Perhaps Tesla didn't make the exact claim you had in mind, but this is close enough for the lay person.

Autopilot

Full Self-Driving Capability
All new Tesla cars have the hardware needed in the future for full self-driving in almost all circumstances. The system is designed to be able to conduct short and long distance trips with no action required by the person in the driver’s seat.

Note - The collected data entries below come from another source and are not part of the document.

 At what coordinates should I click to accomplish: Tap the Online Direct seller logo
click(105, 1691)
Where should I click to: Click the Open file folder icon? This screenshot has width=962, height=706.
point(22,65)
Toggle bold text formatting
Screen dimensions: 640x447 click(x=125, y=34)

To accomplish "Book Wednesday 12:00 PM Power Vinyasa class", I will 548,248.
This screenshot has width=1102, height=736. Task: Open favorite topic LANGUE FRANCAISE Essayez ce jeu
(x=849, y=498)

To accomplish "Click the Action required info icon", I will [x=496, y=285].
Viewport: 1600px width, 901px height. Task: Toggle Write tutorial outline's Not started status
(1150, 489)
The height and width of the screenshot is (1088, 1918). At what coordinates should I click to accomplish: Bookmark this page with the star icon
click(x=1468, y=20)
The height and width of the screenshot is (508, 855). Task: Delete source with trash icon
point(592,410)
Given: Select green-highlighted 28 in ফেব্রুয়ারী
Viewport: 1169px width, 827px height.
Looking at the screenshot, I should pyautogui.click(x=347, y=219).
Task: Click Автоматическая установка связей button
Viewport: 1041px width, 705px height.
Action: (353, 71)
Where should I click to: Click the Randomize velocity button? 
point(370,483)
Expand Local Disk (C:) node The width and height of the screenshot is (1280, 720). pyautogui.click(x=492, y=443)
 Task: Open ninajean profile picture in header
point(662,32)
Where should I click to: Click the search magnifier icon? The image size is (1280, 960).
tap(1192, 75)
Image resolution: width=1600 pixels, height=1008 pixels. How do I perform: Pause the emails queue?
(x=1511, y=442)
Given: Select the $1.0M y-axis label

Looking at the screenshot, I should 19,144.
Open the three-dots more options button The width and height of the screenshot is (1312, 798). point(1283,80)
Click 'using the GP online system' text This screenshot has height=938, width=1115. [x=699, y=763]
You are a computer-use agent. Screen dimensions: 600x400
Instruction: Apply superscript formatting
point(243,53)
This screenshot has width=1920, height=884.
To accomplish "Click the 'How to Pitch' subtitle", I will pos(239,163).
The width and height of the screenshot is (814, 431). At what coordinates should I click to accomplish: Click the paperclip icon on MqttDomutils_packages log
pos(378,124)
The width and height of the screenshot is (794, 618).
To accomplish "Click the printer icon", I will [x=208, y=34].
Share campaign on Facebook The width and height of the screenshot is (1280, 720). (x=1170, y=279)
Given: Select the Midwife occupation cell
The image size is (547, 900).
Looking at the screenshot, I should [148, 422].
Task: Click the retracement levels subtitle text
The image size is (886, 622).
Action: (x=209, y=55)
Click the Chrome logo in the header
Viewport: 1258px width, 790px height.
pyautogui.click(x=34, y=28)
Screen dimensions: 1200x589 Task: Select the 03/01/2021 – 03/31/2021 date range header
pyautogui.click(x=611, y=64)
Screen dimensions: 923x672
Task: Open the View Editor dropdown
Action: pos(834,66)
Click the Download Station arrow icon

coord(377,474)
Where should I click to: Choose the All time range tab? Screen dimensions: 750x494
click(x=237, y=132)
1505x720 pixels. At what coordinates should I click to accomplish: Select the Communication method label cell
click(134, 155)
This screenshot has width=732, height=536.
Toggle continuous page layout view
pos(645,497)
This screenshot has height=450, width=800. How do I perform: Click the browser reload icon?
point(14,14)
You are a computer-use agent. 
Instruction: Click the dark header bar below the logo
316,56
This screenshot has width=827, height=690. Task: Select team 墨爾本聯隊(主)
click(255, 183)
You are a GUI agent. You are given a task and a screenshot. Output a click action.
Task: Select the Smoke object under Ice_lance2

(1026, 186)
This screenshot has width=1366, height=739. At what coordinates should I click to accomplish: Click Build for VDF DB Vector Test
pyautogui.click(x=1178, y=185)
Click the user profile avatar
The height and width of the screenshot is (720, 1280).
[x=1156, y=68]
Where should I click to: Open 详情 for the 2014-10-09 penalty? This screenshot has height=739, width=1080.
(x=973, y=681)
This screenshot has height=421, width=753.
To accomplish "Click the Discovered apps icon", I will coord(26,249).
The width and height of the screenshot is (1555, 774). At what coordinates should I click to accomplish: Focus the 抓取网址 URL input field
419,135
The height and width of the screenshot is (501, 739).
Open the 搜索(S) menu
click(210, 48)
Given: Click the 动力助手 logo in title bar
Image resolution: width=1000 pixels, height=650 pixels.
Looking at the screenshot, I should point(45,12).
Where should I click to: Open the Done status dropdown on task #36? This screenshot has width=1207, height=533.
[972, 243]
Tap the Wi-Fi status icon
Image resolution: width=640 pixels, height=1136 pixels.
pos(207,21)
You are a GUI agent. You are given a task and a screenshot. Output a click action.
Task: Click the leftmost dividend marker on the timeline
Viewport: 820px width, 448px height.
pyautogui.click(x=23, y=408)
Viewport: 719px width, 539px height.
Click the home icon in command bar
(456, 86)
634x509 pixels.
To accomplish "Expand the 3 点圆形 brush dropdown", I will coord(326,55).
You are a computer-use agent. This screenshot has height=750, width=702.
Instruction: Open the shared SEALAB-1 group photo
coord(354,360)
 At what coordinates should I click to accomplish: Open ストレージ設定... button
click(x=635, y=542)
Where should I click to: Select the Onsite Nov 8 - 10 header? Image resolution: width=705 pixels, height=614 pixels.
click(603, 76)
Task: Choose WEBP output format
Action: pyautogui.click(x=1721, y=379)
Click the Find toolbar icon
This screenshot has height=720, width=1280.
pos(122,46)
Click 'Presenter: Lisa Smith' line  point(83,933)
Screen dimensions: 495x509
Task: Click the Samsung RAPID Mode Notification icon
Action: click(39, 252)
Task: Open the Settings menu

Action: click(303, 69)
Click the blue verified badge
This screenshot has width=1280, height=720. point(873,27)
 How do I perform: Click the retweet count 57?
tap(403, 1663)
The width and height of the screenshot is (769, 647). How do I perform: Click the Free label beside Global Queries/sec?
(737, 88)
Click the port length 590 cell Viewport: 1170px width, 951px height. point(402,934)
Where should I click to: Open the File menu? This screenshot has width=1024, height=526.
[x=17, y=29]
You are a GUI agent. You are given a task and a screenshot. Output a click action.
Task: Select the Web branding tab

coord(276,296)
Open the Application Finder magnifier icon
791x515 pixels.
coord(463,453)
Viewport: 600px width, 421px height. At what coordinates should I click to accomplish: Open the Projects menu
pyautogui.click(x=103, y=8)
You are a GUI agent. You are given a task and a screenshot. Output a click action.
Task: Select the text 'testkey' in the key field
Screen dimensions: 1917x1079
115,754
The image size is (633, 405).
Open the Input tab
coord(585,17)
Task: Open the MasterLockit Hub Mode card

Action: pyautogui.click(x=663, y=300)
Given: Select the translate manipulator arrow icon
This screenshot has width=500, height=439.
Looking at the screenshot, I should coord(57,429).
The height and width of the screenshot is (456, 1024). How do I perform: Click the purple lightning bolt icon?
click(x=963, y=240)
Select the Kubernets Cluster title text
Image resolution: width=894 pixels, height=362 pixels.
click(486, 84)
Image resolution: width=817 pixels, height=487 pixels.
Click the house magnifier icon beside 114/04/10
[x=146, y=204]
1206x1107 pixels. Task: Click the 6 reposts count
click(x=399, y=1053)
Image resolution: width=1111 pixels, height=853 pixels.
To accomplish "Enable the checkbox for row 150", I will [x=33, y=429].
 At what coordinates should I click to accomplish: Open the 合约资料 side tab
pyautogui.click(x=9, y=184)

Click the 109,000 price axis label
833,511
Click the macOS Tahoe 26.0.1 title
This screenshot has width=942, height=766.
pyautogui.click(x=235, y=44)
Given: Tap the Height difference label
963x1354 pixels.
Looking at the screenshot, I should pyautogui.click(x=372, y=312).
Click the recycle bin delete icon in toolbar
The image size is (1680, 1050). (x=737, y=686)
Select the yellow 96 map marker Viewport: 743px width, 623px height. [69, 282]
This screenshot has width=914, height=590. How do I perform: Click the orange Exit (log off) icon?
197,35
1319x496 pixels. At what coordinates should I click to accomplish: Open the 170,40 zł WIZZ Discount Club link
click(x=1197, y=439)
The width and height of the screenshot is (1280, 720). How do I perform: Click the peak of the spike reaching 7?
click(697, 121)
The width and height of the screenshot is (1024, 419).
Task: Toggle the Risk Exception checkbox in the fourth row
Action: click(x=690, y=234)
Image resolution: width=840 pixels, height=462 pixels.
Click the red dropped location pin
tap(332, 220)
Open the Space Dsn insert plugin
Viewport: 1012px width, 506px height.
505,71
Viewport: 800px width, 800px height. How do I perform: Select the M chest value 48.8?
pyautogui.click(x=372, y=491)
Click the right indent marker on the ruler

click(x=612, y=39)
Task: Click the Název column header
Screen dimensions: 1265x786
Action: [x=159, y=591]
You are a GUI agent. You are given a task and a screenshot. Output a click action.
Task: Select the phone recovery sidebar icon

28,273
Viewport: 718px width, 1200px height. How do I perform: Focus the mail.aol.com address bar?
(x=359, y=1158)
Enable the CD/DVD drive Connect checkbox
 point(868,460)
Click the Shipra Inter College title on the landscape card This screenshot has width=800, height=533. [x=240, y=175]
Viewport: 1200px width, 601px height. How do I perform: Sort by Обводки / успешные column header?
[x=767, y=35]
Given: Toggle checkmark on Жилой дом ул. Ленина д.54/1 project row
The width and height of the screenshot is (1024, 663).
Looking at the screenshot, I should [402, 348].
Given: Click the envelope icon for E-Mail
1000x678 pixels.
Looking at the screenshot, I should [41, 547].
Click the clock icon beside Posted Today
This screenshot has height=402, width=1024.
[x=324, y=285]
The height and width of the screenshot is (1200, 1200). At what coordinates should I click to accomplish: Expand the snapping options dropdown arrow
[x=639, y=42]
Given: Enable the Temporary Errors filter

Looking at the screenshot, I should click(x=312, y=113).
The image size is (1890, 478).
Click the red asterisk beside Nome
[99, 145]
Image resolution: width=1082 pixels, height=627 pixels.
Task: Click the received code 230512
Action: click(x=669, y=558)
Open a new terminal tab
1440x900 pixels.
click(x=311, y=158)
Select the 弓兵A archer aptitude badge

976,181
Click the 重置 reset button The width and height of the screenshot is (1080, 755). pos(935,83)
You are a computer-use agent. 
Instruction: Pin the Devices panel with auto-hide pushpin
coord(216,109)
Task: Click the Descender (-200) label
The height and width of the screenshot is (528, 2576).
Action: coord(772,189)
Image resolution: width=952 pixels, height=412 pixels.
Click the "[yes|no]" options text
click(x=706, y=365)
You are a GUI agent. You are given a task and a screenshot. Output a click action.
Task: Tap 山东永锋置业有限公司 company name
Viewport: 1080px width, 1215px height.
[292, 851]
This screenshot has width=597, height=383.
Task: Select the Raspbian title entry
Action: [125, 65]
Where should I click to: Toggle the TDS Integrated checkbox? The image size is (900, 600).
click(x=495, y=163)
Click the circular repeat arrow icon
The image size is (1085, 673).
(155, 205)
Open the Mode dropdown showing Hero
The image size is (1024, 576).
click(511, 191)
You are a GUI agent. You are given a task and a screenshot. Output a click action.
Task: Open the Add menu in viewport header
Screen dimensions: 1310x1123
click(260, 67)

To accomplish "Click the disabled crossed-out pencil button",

All you will need to do is get in and tell your car where to go. If you don’t say anything, the car will look at your calendar and take you there as the assumed destination or just home if nothing is on the calendar. Your Tesla will figure out the optimal route, navigate urban streets (even without lane markings), manage complex intersections with traffic lights, stop signs and roundabouts, and handle densely packed freeways with cars moving at high speed. When you arrive at your destination, simply step out at the entrance and your car will enter park seek mode, automatically search for a spot and park itself. A tap on your phone summons it back to you.

The future use of these features without supervision is dependent on achieving reliability far in excess of human drivers as demonstrated by billions of miles of experience, as well as regulatory approval, which may take longer in some jurisdictions. As these self-driving capabilities are introduced, your car will be continuously upgraded through over-the-air software updates.